Syair yang dinyanyikan oleh kedua tetua dapat berarti demikian, Ulun Hura’- simbol moyang sebagai pencetus suku yang menghendakinya dan tanah menyaksikan perjalannnya sampai tempat terakhir sampannya berlabuh, kemudian kampung halaman menyuruh pergi dan tanah menjadi saksi panjangnya tali perjalanan dan pada akhirnya koda perjalanan selalu diceritakan kembali.  Syair berbeda-beda dinyanyikan berulang kali sampai belasan kali.



 Poan koda

Selanjutnya, molan mulai melakukan ritual poan koda dengan mengurbankan seekor babi jantan yang belum dikebiri dan juga beberapa ekor ayam. Ayam dalam konteks ritual ini menjadi petunjuk sah atau tidaknya ritual tersebut. 

Kaki ayam akan memberi petunjuk-mana yang benar dan mana yang salah sehingga molan dan partisipan bisa memahami makna terdalam dari ritual tersebut. Sebelum babi dikurbankan, molan memulainya dengan menyanyikan sebuah syair puitis agar babi tersebut tidak mengamuk, kemudian ia menikam sebuah belahan bambu tajam ke arah lubang hidung babi tersebut dan darah segar yang mengalir keluar ditumpahkan pada Lapa’ Koda dan batang pohon rita. 

Setelah itu, seekor anak ayam yang berumur sekitar seminggu dikurbankan sebagai pengganti hewan kerbau. Anak ayam tersebut menggambarkan bahwa nenek moyang pencetus suku ingin membagikan daging kerbau kepada semua anak cucunya. 

Setelah babi tersebut dikurbankan, molan bersama para pendamping beristirahat sejenak sambil menikmati makanan lokal yang disiapkan. Bukan hanya itu, moyang pencetus suku juga diberi makan khusus yaitu seekor ikan dan nasi yang terbuat dari jagung, sedangkan para partisipan lainnya bekerja di dapur untuk membantai lanjut seekor babi tersebut.

■ DATA YANG DISEDIAKAN ■
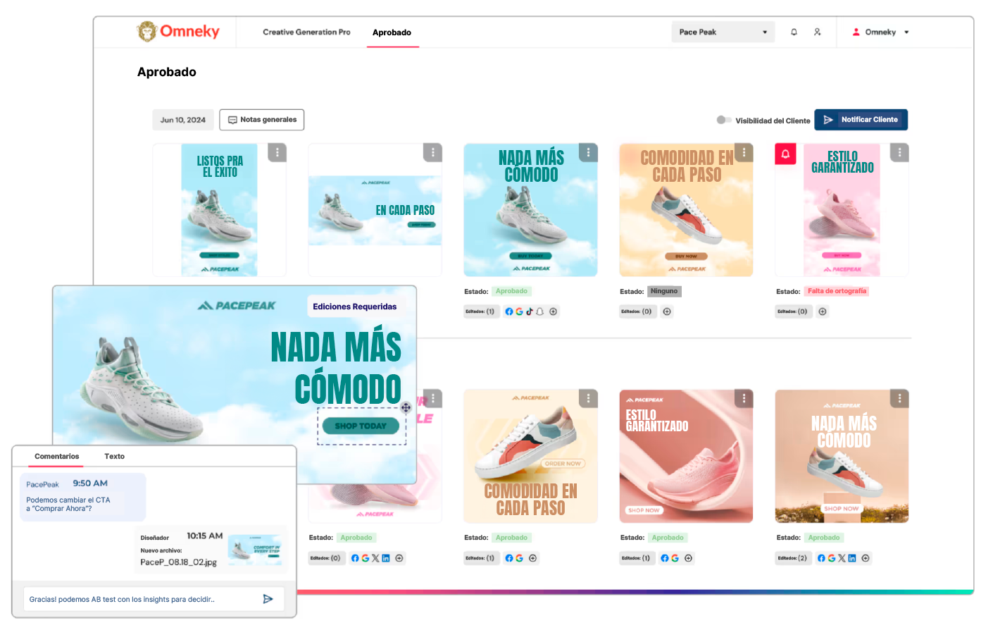Click the user search icon in the header

pyautogui.click(x=817, y=32)
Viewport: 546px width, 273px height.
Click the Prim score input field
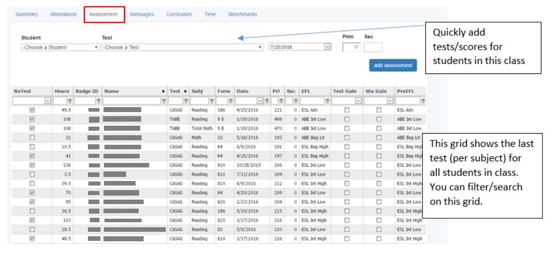(351, 47)
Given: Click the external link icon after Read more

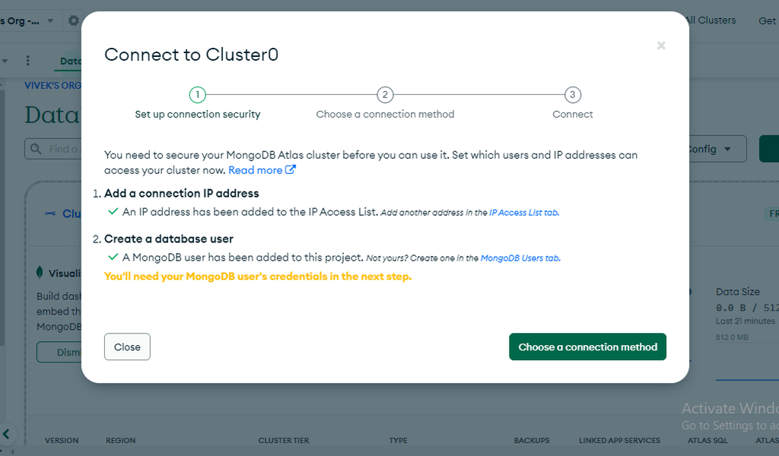Looking at the screenshot, I should tap(291, 169).
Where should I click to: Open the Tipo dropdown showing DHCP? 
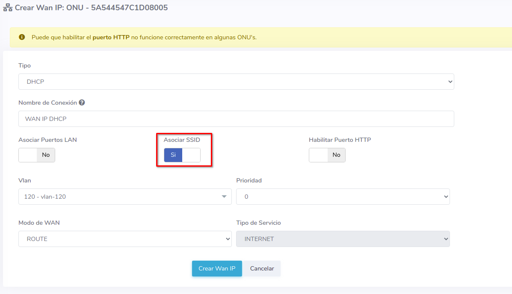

■ YANG PERLU DIKERJAKAN ■
[1] Jawab pertanyaan berikut berdasarkan teks tentang ritual poan koda, dengan tanda yang sama pada jawaban:
(a) Sampai berapa kali syair yang berbeda-beda itu dinyanyikan berulang?
(b) Apa yang dikurbankan sebagai pengganti hewan kerbau?
(c) Makanan apa yang diberikan khusus kepada moyang pencetus suku?
[2] Sebutkan semua jenis hewan yang disebut dalam teks tentang ritual poan koda.
[3] Teruskan teks tentang ritual poan koda, mulai setelah kalimat terakhirnya.

■ HASIL TIAP TUGAS ■
[1]
(a) Sampai belasan kali.
(b) Seekor anak ayam yang berumur sekitar seminggu.
(c) Seekor ikan dan nasi yang terbuat dari jagung.

[2] Babi, ayam, kerbau, ikan.

[3]
Namun, perlu diketahui bahwa, babi tersebut tidak boleh diolah secara sembarangan sebab ada orang khusus yang dipercayakan. Beberapa bagian tubuh babi seperti kepala, dan ujung kaki juga ekor babi disimpan pada tempat khusus karena akan menjadi milik anak laki-laki dalam suku tersebut atau biasa disebut, wutu’ ale sebagai lambang rasa tannggung jawab.  Sedangkan bagian lainnya diisi dalam bambu untuk kemudian dikelolah lanjut menjadi makanan santapan besok harinya.

Setelah semuanya diatur secara baik, maka para partisipan mulai melakukan santap malam bersama dengan makanan seadanya sebab daging hewan kurban baru bisa dinikmati usai ritual besoknya. Lalu semua mereka beristirahat malam; molan dan para pendamping beristrahat mengelilingi batu kota dan ite koda sampai matahari terbit sedangkan yang lainnya mencari tempat sesuka hati, bisa di atas bale-bale maupun di bawah pepohonan yang ada disekitarnya. 

Bale-bale atau pondok sederhana disiapkan bagi kaum perempuan dan anak-anak kecil termasuk yang masih bayi. Dengan demikian, maka usai sudah peresmian batu koda: Koda pitu, wade leme, koda harang dope’, waden ene nebo’.



 

Poan Arin

Besoknya, dilanjutkan dengan ritual poan arin, maka anggota suku mesti bersepakat untuk menentukan satu lagi pohon rita yang letaknya tidak jauh dari ite koda. Pohon rita yang ditentukan akan menjadi sakral atau ite maren/ite arin milik leluhur pencetus suku.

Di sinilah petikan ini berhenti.